Mr Locke pointed to the Lawson report, which showed that Tumbarumba residents receive more services in relation to the rates they pay to the SVC than Tumut residents and said Tumut residents seem to feel as though they’ve been disadvantaged through the amalgamation.
“I don’t think it’s worked. Personally, I don’t think we’ve achieved the economies of amalgamating the administration. I think it probably wasn’t well thought out in the beginning.”
Instead, Mr Locke suggested there could have been a single administrative service to cover the Tumut, Tumbarumba and Gundagai Shires, while keeping each town’s services and shires separate.
“There’s a fair bit of bad vibe coming out of Tumbarumba, because they feel hardly done by and lost their identity, but as far as Tumut people; they’re fairly accepting of the concept, but not happy with the economics of the outcome.”
Mr Locke doesn’t expect that the SVC will actually demerge. He described the Local Boundaries Commission public hearings (to be held November 3-5) as “lip service” and said he felt like the SVC will remain intact.

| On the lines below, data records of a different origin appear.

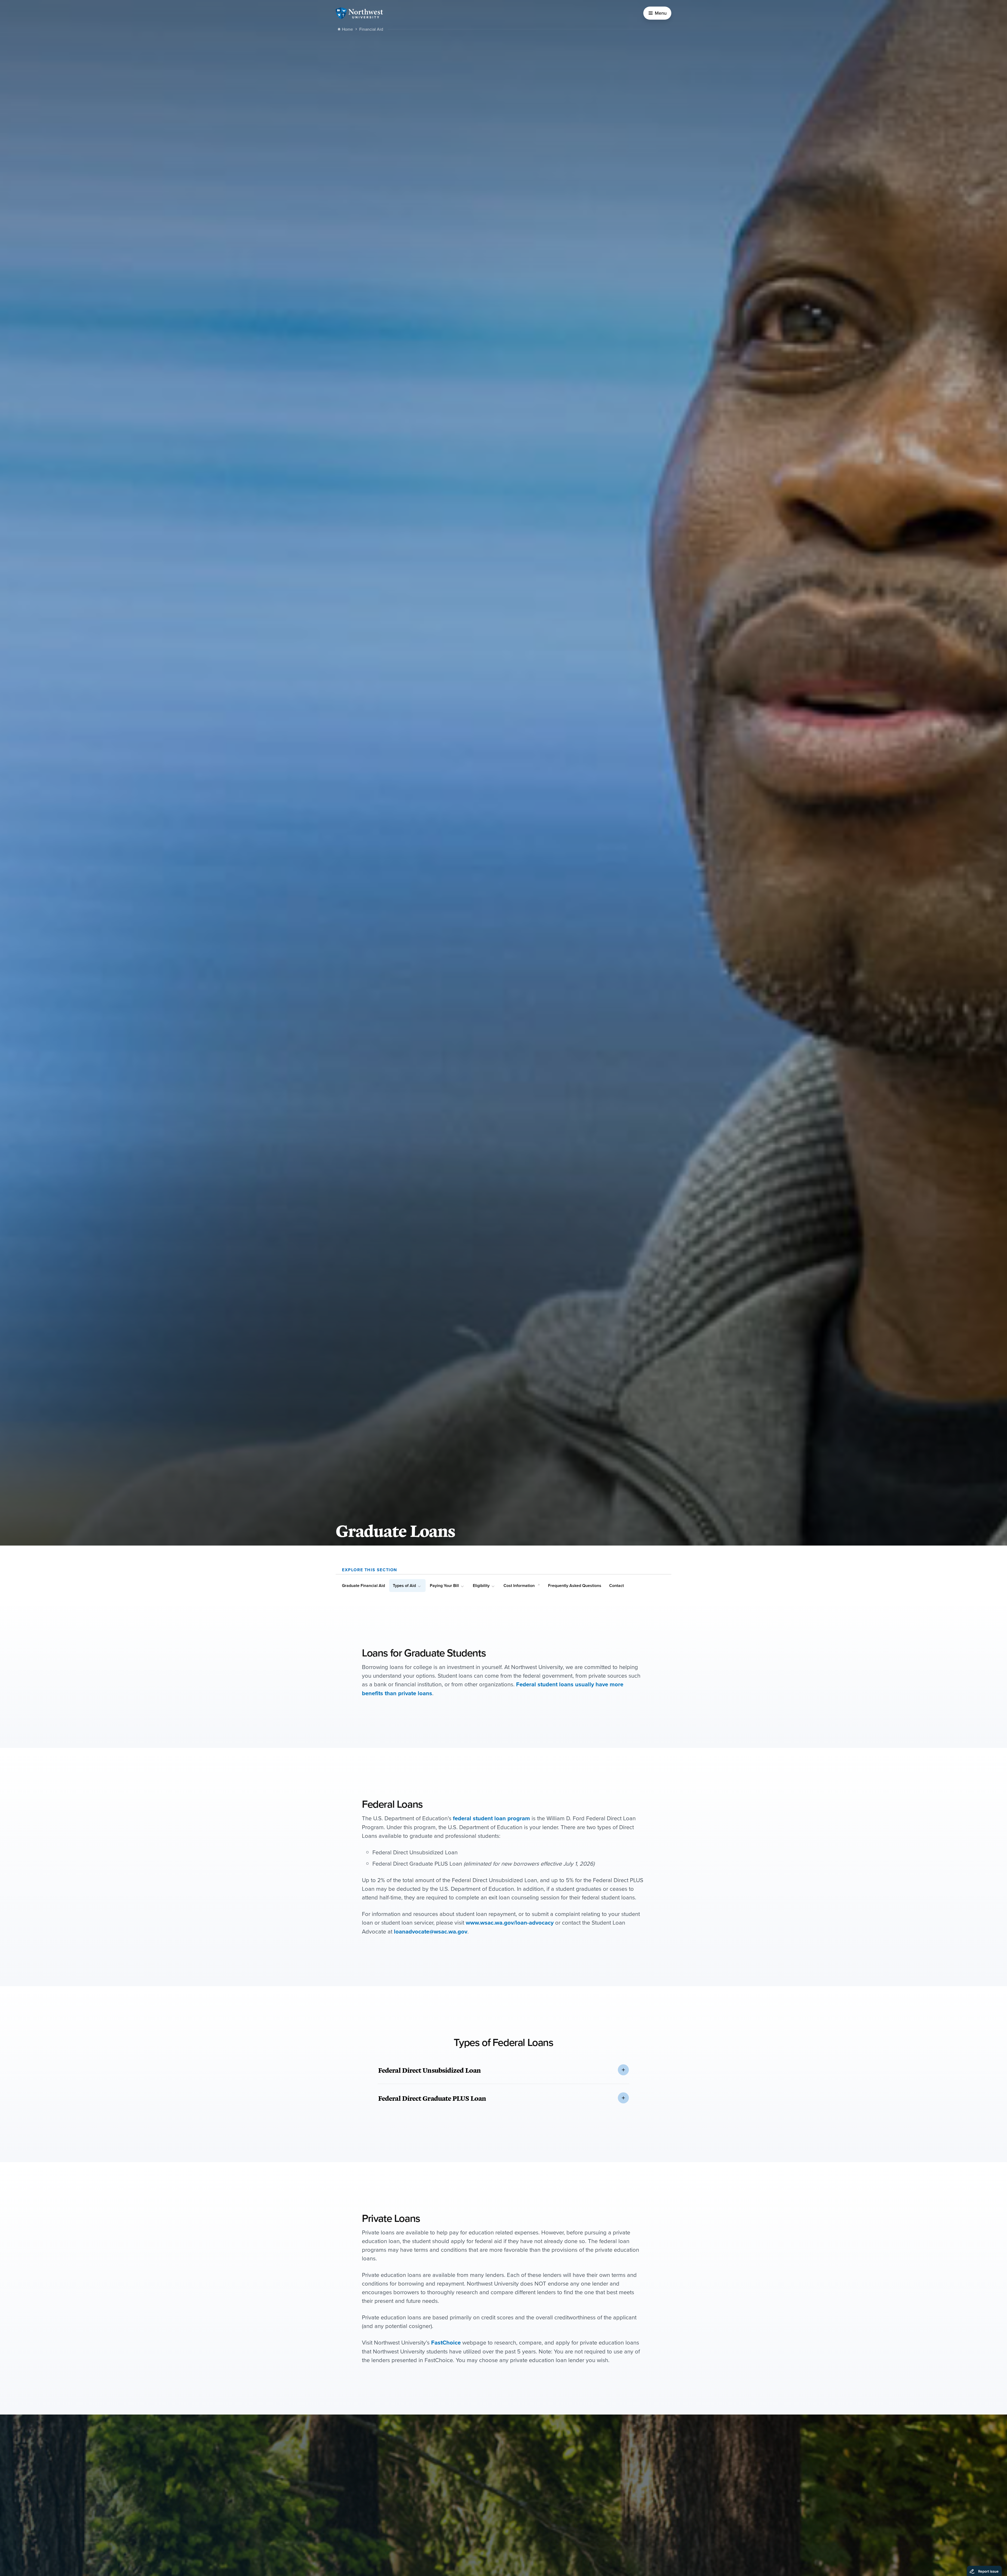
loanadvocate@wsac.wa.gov (430, 1931)
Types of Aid (404, 1586)
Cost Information (519, 1586)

Tumut resident and business owner Matt Lucas said he’s in favour of keeping the SVC, but agreed that he’s one of the few to publicly support the council in its current form.

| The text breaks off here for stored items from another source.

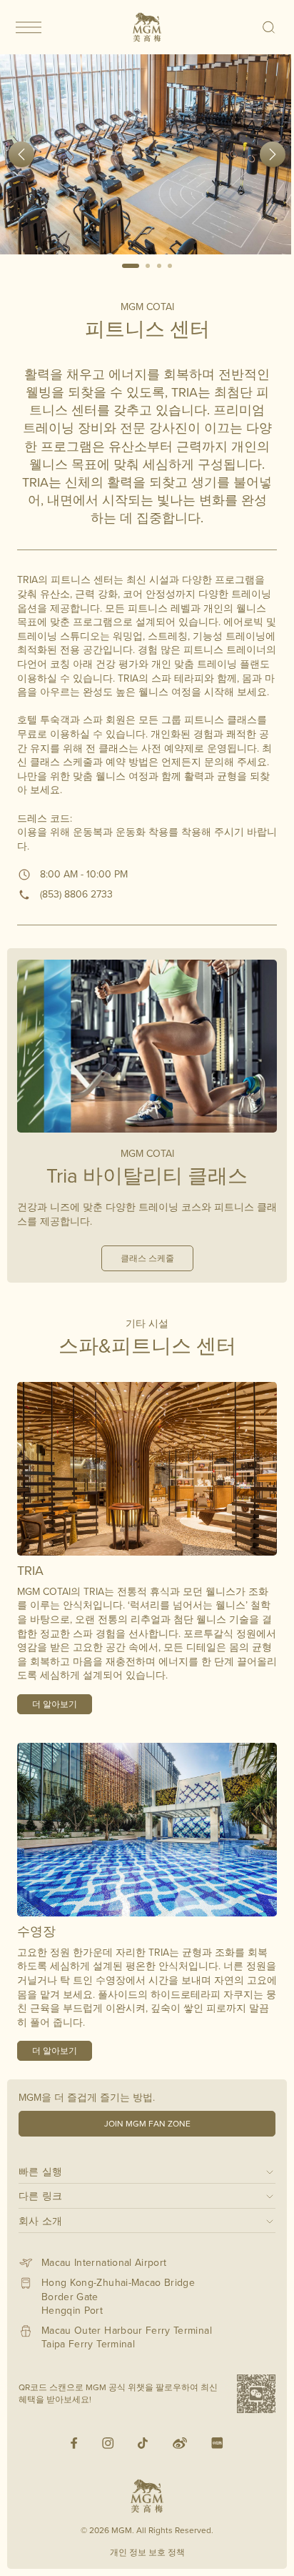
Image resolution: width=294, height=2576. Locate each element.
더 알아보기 (54, 1704)
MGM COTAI (147, 306)
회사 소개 (41, 2220)
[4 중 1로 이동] (130, 265)
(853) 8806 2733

“I feel that a larger council has the opportunity to do a much greater good with combined resources rather than two smaller councils,” he said.
Mr Lucas, who owns and operates The Coffee Pedaler, said that the financial pressure on local councils’ budgets will only increase in the coming years, as grants become harder to source since the federal government has taken on significant debt to support the country through the Covid-19 pandemic. He said the towns stand a better chance of surviving if they band together and continue to promote the tourism appeal of the Snowy Valleys.
“The SVC local area is going into a very difficult economic time with the slowing down of the softwoods timber industry [after the fires] and a coordinated tourism focus will hopefully reduce the economic impact. If that’s not coordinated by a single body, but rather by two smaller bodies, it’s simply not going to generate the same level of economic viability,” he said.
Mr Lucas said the communities of the two former shires have benefited from being seen as a single area, which has helped promote the region to travellers and government agencies.
“The area has been much better identified [as the SVC] rather than being two separate areas,” he said. “It’s one area from the edge of Gundagai right the way through to Khancoban.”
Mr Lucas said he believes the amalgamation is so important for the economic future of the Snowy Valleys, that he will be testifying at the LBC hearings in Tumut, even if he’s the only one speaking in favour of the SVC.
Right: Save Tumbarumba Shire protesters confront Gladys Berejiklian. There’s been decidedly less passion about the make-up of the local council among Tumut residents.